WINTER: This winter has been a bear, I live in the NE and its been so cold. I am eating more than I normally do, have put on a few pounds but spring is around the corner and I will be once again more active. After lunch I will do a interval intensive 20 minute workout, miss walking/running in the woods however!

TEST TEST TEST: I test 6 times per day although both endo's have said only twice daily. Well, that doesn't work for me, I find that I can maintain a better blood sugar balance if I test more frequently. It also helps me find out what is a good choice for food or not.Even though my fingertips are like pin cushions.

ALCOHOL: I have also found that my BS are good if I have a glass of red wine with dinner, but you have to be careful with that as its not good for your liver and pancreas so its best to drink sparingly. As we must put a lot this medication in our bodies, just think of how hard your liver is working to get out the toxins. I just started taking reservatol to see if that makes a difference.
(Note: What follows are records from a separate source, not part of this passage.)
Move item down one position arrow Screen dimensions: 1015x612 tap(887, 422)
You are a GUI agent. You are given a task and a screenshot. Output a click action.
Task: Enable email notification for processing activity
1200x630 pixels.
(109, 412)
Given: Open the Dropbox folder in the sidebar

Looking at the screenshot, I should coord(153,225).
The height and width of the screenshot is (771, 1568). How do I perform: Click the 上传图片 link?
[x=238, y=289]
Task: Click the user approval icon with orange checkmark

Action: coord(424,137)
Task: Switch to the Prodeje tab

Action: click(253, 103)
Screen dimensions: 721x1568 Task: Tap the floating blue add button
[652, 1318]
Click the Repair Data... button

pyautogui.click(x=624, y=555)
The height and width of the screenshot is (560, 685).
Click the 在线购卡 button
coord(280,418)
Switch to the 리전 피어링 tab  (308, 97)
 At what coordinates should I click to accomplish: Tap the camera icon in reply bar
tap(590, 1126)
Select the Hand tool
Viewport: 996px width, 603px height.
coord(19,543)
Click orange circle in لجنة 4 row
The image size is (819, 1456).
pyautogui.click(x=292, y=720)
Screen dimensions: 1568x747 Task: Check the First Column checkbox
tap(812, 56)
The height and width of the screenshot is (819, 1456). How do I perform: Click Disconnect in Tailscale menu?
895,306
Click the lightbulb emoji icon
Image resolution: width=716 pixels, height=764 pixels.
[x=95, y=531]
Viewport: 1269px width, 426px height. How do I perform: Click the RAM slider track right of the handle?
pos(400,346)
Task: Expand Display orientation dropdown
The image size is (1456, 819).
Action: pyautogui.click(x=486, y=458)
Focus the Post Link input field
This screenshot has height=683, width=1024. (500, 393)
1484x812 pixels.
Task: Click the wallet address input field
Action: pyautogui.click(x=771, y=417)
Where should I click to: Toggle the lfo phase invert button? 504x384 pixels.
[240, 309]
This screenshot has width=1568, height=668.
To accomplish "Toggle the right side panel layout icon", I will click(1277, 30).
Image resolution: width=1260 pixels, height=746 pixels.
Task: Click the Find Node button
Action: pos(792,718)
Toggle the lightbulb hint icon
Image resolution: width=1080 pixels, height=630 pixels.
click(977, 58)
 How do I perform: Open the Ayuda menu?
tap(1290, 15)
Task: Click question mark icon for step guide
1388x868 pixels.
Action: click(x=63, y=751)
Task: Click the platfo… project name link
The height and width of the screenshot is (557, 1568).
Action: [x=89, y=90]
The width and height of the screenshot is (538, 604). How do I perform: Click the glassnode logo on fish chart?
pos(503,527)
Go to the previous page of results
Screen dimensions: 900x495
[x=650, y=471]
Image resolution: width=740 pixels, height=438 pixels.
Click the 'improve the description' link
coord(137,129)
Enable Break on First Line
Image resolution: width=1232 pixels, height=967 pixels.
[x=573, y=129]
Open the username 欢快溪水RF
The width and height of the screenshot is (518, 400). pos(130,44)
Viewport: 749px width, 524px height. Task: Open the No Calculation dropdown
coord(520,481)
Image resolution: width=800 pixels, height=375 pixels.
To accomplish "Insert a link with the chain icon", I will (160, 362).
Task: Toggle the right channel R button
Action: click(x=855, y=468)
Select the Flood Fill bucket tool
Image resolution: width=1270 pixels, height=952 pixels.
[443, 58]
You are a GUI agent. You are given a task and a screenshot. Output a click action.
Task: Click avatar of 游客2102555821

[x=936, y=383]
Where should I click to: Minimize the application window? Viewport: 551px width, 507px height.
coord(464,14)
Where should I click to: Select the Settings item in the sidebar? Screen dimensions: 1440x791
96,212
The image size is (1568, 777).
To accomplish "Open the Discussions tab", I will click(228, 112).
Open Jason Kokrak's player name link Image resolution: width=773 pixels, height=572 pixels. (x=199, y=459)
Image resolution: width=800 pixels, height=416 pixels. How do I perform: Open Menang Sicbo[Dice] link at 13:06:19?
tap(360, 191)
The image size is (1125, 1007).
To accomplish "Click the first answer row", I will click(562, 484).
But when I go out to dinner, I do splurge on a "good" glass of wine or two.

Be mindful that there is a lot of garbage out there and always check with your doctor.
Diabetes is a hard dis-ease. When I was first diagnosed I was ashamed of myself and went into a very deep depression (my father had just died as well). I blamed myself even though I have always exercised and eaten fairly well most of my life. It doesn't run in my family although I was misdiagnosed as a Type 2, actually a MODY so it must be somewhere!
Find some "me" time to relax. Try yoga or meditation. Try something new and don't be too hard on yourself.
I just made some delicious low-carb stevia peanut butter cookies. Followed by a toasted almond cappuccino, today's indulgence! Now to get on the elliptical trainer. Cheers!